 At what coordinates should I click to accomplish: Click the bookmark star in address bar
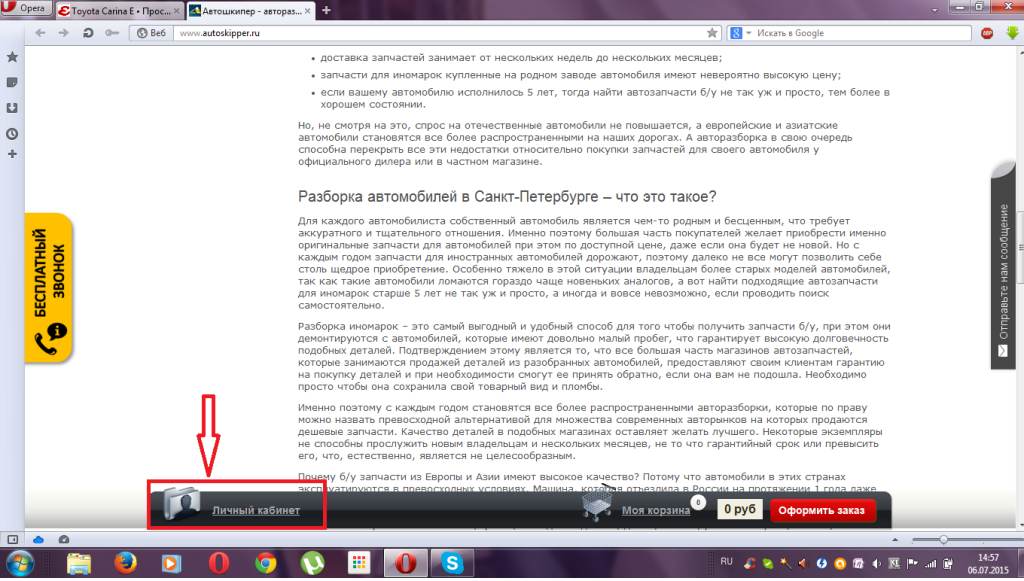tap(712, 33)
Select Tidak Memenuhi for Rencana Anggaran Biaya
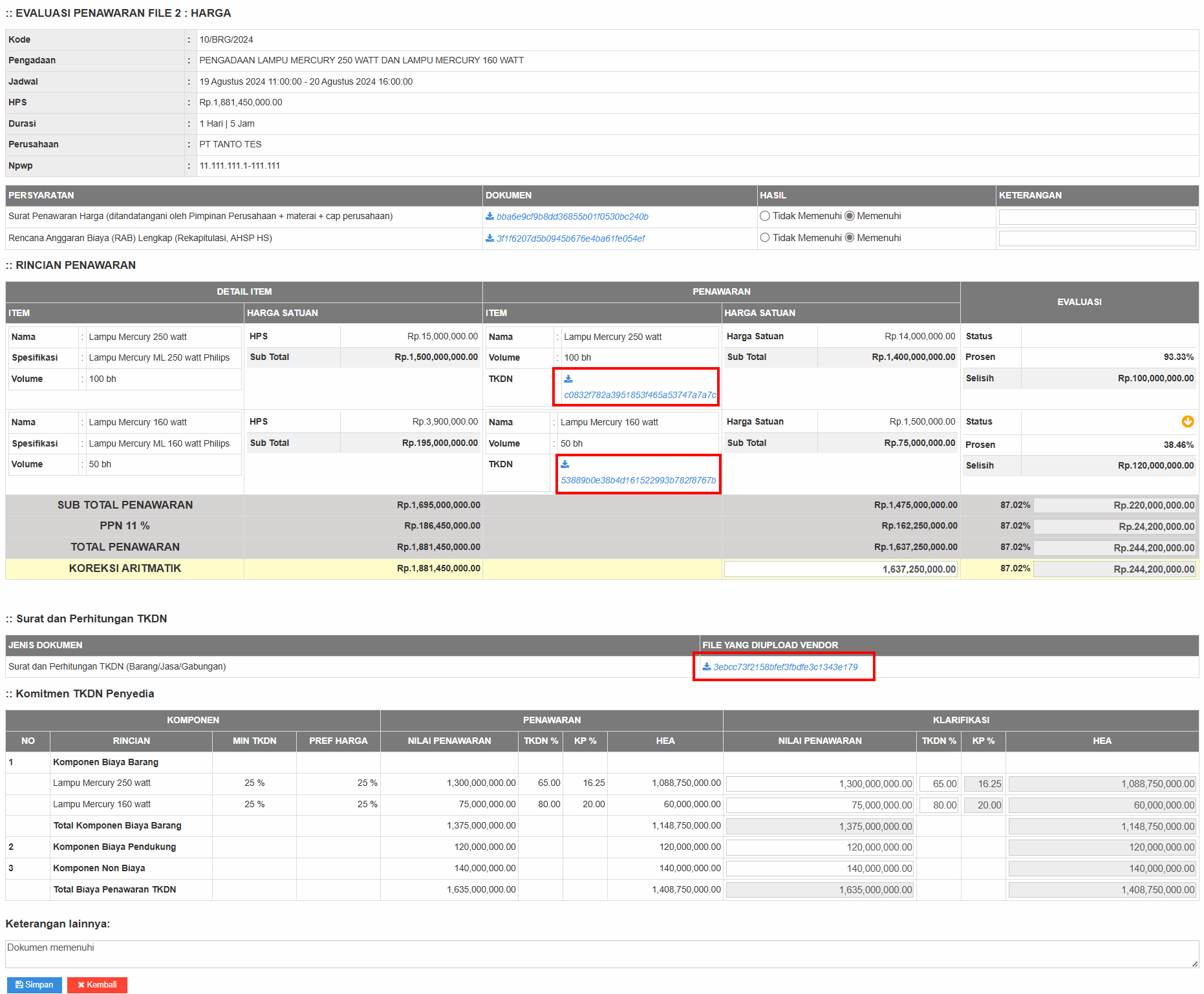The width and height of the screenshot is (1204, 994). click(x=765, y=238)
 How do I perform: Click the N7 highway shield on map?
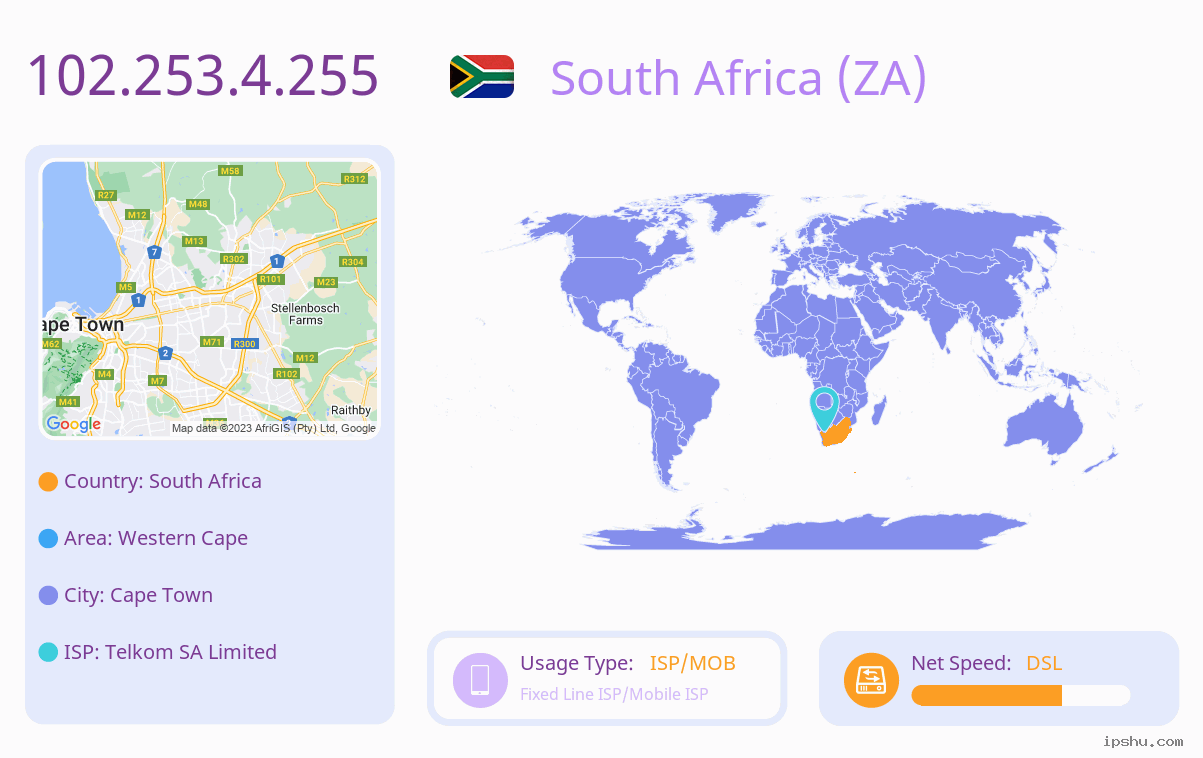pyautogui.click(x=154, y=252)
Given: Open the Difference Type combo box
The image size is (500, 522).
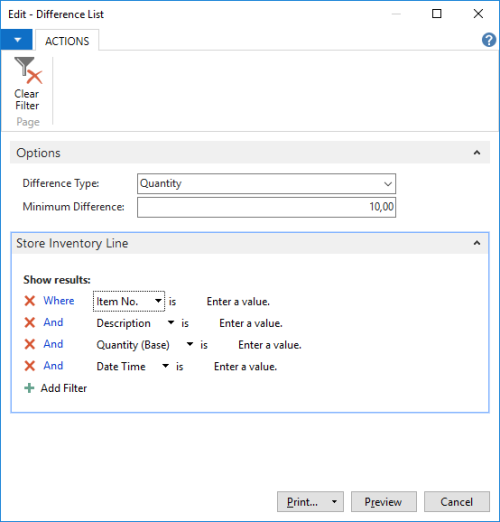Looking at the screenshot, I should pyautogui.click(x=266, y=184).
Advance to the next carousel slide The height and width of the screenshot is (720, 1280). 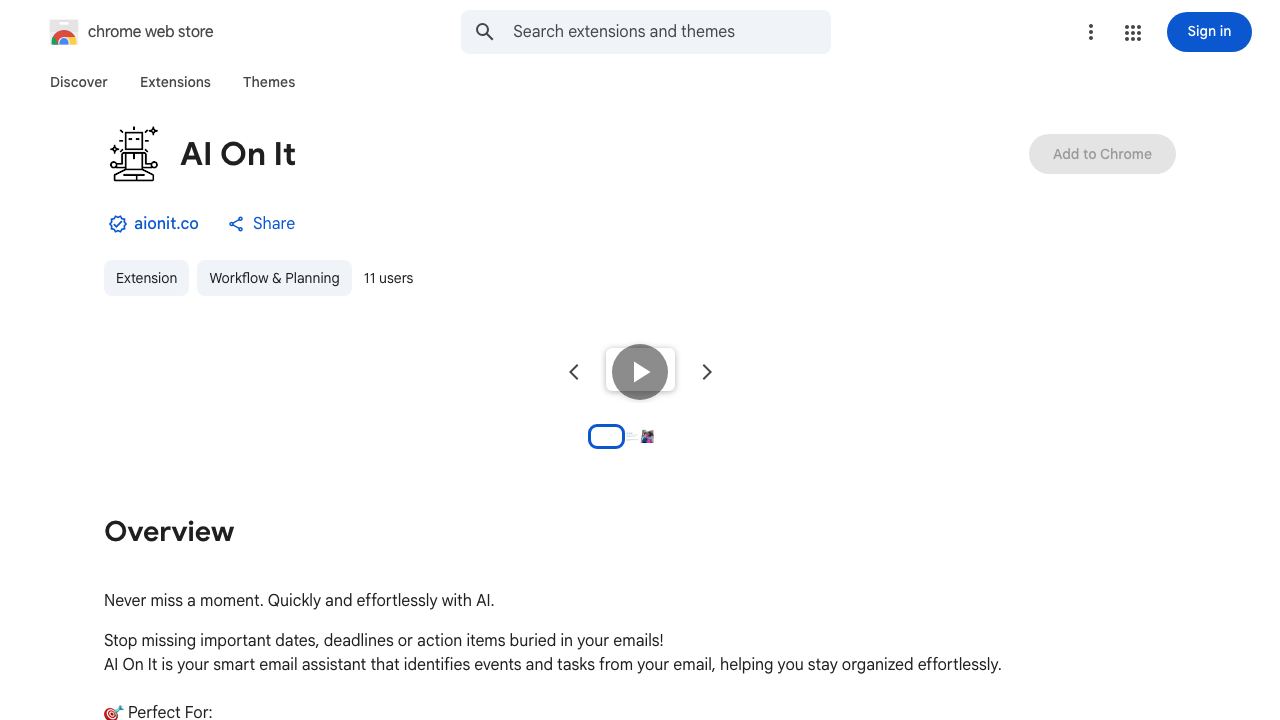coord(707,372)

| AIM OF THE EXERCISE |
Copy the material word for word from its first line through the line containing "The width and", both ends included. Leave the pictures out.

| FINAL RESULT |
 At what coordinates should I click to accomplish: Click the bookmark star in address bar
tap(712, 33)
Select Tidak Memenuhi for Rencana Anggaran Biaya
The width and height of the screenshot is (1204, 994). click(x=765, y=238)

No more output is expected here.